— What you are asked to do —
What lines in the entries hold the string "width"? List them.

— Records for processing —
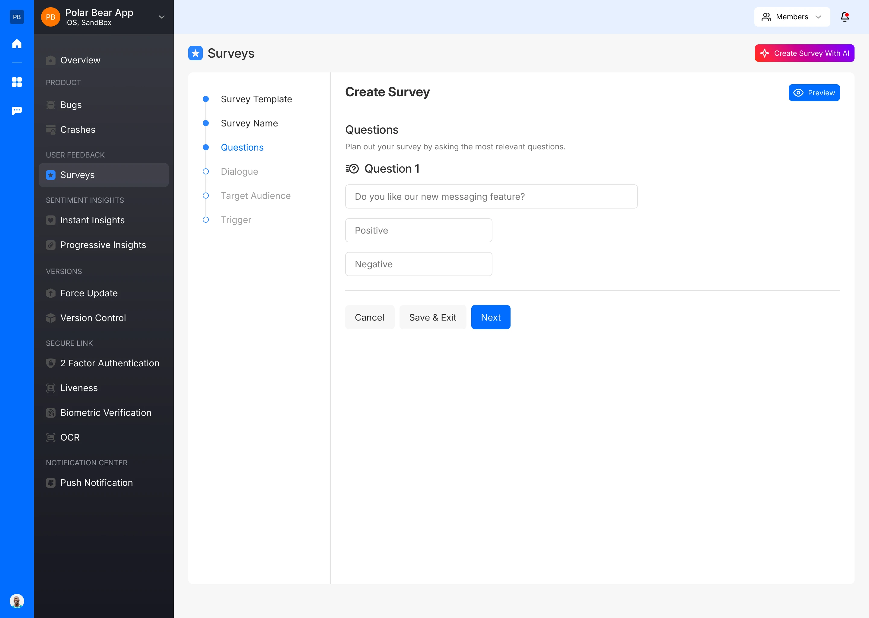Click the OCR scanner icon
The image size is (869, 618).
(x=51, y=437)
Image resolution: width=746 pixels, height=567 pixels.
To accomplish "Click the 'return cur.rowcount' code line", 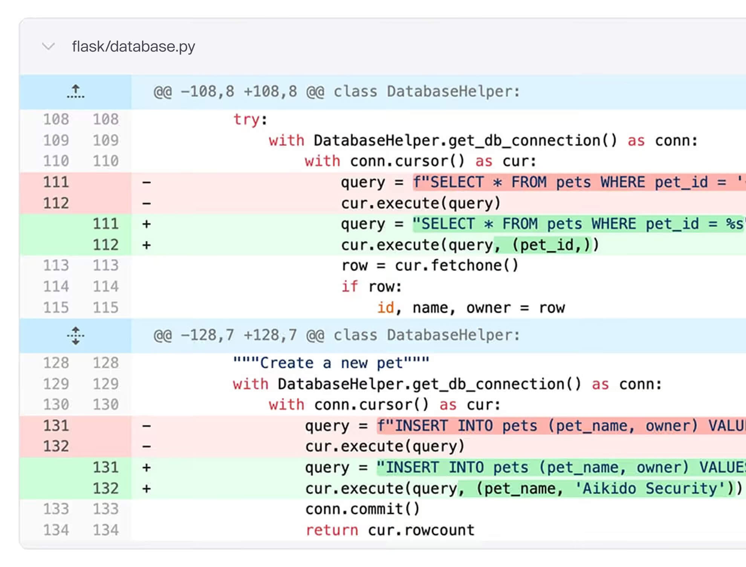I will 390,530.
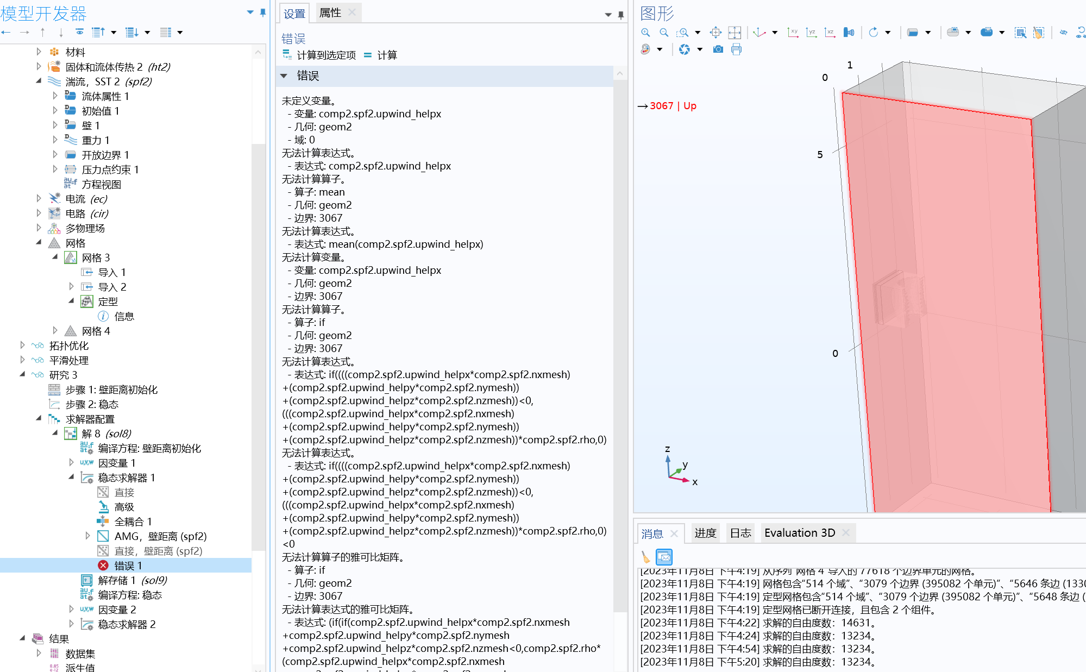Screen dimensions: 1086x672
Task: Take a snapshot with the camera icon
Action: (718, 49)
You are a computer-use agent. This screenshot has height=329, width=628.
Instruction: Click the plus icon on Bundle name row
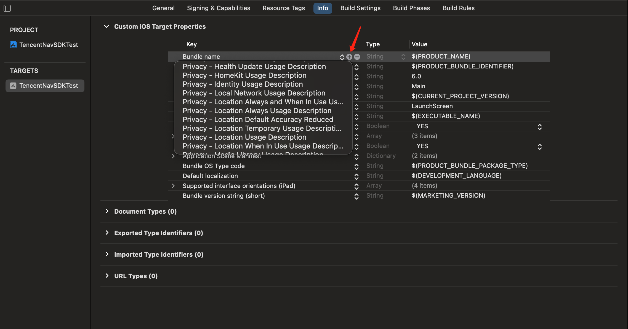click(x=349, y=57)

— Response box —
Image resolution: width=746 pixels, height=567 pixels.
You are a computer-use agent. This screenshot has height=329, width=628.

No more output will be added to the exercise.